[ACTIONS TO TAKE]
[1] Answer these questions using the breastfeeding text below, marking each answer with the matching letter.
(a) What two things does the text say Lactoferrin does?
(b) In what is pancreatic secretory trypsin inhibitor found in the highest amounts?
(c) For which two cancers does the text say breastfeeding mothers are at a decreased risk?
[2] Output the part of the breastfeeding text from "It contains essential and" up to and including "the essential fats.", copied without changes.

[EXTRACTED TEXT]
Content starts
Breastfeeding and Your Child's Physical Development
One major and more popular importance of breastfeeding is its effects on your child’s physical development. There are numerous health benefits a breastfed child will enjoy over one who was not breastfed. An immediate benefit is that you child is getting the right amount of nutrition in the exact amounts they need. This is something designed by nature and cannot be mimicked by formula milk.
Breast milk contains lactose which aids in the calcium absorption of your child, important for their growing bones while also containing Lactoferrin which works in binding iron and making your child immune to bacteria in the intestines.
It contains essential and important vitamins such as Vitamins A, B-complex, C, D, E, and K, as well as whey protein and important minerals such as phosphorous, calcium, and zinc. Apart from that, it contains essential fats and bile salt stimulated lipase which aids in the digestion of the essential fats.
There are many more components to breast milk, but just those few alone show you how it’s tailored to suit your child at their young age. Another immediate effect of breast milk is that it protects your child’s intestines by providing pancreatic secretory trypsin inhibitor, or PSTI. It’s found highest in colostrum, but can be found in varying amounts in breast milk as well. It protects your baby’s intestines by giving it the ability to repair any damage the baby’s intestines may incur. This is especially important for a new born baby who has never tried any form of food or drink, and even more important in the future when your baby begins eating solids.
Less immediate effects of breastfeeding include preventing your child from acquiring any food allergies or other allergies in general. If asthma runs in your family, for example, breastfeeding your child is one way to protect their immune system and lessening their chances of getting asthma.
Breast milk helps your child fight off infections that occur in childhood like ear infections, diarrhea, respiratory infections, meningitis, and other childhood illnesses. In fact breastfed babies are less likely to develop chronic childhood illnesses.
As a benefit to mothers, breastfeeding your child will help you lose some of the baby weight you gained. It’s a very effective method of burning calories, and it also helps in the process of shrinking the uterus, which is needed after childbirth. Studies have also shown that mothers who breastfeed are less likely to have premenopausal breast cancer, and are at a decreased risk for ovarian and uterine cancer.
Content ends
[STORED DATA]
Content starts
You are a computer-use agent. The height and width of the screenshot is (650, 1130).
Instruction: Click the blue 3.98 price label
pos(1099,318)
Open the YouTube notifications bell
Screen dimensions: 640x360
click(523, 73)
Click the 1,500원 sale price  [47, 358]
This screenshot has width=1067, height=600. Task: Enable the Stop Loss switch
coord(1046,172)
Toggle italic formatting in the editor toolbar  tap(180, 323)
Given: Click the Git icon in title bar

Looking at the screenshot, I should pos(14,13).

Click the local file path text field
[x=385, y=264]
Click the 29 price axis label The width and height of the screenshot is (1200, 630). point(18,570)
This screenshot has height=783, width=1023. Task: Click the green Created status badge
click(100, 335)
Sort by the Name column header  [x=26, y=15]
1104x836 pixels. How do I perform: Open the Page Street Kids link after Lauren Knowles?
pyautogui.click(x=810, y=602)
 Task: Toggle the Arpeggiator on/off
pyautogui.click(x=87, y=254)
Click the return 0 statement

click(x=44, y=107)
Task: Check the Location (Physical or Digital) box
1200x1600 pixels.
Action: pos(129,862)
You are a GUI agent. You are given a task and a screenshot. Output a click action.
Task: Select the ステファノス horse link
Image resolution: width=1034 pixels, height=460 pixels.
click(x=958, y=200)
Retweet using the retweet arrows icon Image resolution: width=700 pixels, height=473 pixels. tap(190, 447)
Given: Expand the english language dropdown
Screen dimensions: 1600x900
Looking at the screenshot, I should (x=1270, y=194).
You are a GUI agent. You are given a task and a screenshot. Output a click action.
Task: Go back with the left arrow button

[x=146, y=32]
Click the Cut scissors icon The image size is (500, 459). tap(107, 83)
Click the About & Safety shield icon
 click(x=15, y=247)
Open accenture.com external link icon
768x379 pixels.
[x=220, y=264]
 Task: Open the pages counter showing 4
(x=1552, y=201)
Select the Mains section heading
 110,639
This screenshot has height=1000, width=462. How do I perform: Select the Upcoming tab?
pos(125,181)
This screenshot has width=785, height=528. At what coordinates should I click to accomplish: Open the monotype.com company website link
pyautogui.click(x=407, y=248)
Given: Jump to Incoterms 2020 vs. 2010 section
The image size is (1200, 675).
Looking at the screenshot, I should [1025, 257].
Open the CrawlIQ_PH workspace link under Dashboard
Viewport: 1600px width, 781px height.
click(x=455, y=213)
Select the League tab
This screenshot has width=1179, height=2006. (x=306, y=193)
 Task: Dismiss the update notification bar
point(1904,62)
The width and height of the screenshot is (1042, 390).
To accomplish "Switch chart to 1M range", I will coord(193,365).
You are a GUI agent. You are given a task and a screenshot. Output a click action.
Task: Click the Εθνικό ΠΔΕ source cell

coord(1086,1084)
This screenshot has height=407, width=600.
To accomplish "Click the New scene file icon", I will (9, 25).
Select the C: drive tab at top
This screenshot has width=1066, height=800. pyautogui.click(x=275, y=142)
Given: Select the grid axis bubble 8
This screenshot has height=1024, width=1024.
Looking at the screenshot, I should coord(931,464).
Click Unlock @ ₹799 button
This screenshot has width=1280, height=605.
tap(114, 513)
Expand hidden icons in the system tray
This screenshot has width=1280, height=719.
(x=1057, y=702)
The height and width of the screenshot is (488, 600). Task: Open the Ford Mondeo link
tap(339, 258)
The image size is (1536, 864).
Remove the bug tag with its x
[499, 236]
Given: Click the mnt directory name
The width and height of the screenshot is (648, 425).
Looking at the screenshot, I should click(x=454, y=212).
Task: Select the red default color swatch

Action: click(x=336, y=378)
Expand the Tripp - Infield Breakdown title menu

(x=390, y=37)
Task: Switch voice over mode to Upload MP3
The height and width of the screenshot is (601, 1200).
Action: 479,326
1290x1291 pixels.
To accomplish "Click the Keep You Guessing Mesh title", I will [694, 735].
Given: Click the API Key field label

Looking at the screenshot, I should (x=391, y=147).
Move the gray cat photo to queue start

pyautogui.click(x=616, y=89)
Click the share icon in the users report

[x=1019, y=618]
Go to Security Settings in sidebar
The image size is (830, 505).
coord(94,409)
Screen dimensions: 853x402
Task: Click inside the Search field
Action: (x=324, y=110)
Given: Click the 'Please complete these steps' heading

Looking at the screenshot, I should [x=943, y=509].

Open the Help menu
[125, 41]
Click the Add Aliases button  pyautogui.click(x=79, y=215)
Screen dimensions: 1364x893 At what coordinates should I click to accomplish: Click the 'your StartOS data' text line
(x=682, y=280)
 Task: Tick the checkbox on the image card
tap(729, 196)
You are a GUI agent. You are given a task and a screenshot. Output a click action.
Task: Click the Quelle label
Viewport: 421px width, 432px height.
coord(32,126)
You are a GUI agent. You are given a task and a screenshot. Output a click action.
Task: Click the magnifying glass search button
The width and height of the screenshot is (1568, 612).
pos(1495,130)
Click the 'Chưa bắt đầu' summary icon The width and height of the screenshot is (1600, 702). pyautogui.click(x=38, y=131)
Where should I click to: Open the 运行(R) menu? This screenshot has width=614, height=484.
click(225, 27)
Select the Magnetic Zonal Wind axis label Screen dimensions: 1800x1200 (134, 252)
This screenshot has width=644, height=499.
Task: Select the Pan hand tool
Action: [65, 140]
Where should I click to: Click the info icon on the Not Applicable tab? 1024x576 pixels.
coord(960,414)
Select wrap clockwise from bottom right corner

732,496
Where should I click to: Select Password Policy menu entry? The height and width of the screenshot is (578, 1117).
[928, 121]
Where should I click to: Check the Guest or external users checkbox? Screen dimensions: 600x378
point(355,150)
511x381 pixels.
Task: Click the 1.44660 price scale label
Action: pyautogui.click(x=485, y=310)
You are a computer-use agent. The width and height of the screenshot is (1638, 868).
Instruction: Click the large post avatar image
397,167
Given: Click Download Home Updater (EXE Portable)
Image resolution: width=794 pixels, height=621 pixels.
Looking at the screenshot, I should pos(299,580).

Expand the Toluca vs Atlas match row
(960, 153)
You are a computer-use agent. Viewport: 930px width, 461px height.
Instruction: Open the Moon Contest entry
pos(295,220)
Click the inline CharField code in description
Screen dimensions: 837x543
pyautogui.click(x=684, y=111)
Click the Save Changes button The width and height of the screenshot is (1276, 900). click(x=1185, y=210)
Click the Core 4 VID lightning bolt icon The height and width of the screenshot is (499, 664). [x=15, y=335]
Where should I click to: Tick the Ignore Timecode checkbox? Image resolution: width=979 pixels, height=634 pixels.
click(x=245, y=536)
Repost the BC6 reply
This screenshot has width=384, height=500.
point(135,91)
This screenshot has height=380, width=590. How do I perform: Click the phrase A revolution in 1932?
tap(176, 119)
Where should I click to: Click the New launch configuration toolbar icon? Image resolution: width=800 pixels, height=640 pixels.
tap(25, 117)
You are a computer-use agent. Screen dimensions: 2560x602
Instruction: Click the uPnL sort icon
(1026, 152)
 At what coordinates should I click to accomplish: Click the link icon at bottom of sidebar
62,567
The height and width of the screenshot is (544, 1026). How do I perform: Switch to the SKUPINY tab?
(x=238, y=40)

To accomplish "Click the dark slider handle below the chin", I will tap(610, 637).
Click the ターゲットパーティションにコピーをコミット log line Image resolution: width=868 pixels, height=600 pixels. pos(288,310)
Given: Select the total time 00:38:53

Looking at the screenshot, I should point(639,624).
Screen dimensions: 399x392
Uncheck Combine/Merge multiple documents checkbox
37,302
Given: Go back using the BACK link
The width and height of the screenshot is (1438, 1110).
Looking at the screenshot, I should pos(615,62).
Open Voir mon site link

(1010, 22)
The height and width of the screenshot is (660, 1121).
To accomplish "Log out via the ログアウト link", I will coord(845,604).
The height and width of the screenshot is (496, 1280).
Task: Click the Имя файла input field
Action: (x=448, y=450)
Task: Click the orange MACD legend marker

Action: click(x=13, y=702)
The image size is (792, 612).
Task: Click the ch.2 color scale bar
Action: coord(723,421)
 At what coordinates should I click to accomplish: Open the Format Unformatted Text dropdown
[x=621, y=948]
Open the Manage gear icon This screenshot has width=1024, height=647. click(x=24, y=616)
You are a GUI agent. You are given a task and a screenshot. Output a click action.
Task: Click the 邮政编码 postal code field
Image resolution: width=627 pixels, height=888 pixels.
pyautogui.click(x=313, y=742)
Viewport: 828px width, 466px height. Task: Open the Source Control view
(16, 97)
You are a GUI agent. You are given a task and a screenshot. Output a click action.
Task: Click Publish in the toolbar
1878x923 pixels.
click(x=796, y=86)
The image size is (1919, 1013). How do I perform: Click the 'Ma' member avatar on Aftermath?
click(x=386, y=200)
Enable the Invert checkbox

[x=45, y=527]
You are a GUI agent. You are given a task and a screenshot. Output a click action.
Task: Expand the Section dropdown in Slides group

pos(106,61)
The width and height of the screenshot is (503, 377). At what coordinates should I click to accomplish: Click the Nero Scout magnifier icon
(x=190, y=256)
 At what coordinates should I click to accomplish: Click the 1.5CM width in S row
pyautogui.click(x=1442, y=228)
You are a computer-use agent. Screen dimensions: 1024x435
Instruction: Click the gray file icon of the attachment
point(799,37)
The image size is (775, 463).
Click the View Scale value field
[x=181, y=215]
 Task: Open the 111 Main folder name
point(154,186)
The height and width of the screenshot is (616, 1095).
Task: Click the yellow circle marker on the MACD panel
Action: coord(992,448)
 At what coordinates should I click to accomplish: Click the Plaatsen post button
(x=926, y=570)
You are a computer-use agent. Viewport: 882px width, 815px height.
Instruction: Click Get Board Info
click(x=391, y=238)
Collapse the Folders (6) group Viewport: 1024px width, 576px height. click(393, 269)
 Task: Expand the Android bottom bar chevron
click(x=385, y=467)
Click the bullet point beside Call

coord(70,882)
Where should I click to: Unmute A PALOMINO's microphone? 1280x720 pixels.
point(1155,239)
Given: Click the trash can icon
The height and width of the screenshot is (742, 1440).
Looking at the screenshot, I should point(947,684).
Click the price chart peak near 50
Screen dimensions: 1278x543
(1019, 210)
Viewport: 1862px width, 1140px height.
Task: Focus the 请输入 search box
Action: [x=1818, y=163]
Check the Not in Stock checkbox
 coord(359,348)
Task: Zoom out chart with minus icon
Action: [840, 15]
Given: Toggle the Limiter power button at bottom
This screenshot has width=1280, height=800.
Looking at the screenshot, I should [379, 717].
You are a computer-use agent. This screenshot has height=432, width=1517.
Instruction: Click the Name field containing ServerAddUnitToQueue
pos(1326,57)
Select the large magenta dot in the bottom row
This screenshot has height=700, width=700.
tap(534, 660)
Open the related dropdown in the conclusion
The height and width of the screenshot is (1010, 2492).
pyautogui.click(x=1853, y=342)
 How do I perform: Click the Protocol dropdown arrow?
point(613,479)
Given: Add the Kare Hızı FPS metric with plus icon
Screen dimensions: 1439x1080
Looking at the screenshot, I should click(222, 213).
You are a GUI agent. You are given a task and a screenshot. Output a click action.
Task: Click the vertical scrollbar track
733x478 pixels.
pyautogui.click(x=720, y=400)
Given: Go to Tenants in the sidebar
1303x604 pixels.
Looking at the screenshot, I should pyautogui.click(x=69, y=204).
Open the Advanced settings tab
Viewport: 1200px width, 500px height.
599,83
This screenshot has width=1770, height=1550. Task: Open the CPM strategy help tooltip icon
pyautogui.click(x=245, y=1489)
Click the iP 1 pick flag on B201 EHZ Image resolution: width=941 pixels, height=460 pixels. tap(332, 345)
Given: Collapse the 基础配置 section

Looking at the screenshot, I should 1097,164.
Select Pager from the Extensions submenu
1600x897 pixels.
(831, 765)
Content ends
[PROBLEM SOLUTIONS]
[1]
(a) It binds iron and makes the child immune to bacteria in the intestines.
(b) Colostrum.
(c) Ovarian and uterine cancer.

[2]
It contains essential and important vitamins such as Vitamins A, B-complex, C, D, E, and K, as well as whey protein and important minerals such as phosphorous, calcium, and zinc. Apart from that, it contains essential fats and bile salt stimulated lipase which aids in the digestion of the essential fats.